For the string "Filters", report how many lines in the records below contain it, and nothing more.

[[ SUPPLIED RECORDS, beginning ]]

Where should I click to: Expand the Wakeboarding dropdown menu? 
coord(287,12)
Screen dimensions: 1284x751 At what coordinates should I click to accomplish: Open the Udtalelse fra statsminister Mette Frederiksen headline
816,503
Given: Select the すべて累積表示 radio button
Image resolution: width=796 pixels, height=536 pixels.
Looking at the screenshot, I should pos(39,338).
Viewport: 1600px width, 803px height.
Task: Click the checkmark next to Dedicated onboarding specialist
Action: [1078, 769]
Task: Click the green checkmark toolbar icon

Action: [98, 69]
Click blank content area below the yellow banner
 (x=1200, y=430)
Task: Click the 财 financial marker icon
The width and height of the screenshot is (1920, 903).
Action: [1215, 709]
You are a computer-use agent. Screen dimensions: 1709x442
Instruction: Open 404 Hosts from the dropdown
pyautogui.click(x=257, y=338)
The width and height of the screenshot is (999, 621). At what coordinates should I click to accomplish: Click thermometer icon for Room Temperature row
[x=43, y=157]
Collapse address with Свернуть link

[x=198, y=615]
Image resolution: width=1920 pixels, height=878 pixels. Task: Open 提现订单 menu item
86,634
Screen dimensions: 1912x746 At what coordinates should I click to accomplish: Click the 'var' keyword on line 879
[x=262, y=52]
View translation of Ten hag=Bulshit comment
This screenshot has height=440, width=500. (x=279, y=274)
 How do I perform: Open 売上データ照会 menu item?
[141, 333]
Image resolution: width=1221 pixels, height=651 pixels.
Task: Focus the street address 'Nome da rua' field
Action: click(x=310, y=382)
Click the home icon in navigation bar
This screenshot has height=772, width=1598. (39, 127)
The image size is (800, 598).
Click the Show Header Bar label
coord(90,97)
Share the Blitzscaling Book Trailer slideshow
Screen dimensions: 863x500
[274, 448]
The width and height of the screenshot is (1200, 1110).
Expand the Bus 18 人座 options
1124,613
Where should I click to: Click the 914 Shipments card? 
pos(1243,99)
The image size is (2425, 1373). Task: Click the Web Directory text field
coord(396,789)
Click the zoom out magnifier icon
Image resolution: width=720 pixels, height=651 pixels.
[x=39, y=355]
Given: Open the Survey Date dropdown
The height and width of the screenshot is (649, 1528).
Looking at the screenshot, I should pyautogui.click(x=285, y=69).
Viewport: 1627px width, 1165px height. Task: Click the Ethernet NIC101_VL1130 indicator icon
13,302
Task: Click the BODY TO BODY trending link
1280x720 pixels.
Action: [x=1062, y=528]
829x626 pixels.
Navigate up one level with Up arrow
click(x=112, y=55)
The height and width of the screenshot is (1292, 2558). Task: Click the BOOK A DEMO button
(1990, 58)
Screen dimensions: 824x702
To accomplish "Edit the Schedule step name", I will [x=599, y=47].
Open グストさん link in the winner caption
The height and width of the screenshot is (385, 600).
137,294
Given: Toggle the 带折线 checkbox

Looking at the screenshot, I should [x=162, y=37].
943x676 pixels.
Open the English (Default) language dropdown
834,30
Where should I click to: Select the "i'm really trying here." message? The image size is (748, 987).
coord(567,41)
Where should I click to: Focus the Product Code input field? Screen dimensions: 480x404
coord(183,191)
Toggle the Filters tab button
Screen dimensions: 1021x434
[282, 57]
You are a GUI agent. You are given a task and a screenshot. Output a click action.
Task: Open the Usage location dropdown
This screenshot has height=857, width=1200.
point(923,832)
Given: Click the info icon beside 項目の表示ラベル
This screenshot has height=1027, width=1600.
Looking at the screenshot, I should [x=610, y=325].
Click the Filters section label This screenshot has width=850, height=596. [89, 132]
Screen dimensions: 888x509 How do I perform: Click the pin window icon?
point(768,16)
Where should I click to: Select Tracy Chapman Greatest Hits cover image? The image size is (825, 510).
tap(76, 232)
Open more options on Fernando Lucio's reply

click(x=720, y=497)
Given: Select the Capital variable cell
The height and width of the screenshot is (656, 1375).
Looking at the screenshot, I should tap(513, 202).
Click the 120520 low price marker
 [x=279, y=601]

[[ SUPPLIED RECORDS, end ]]

=== WRITTEN ANSWER ===
2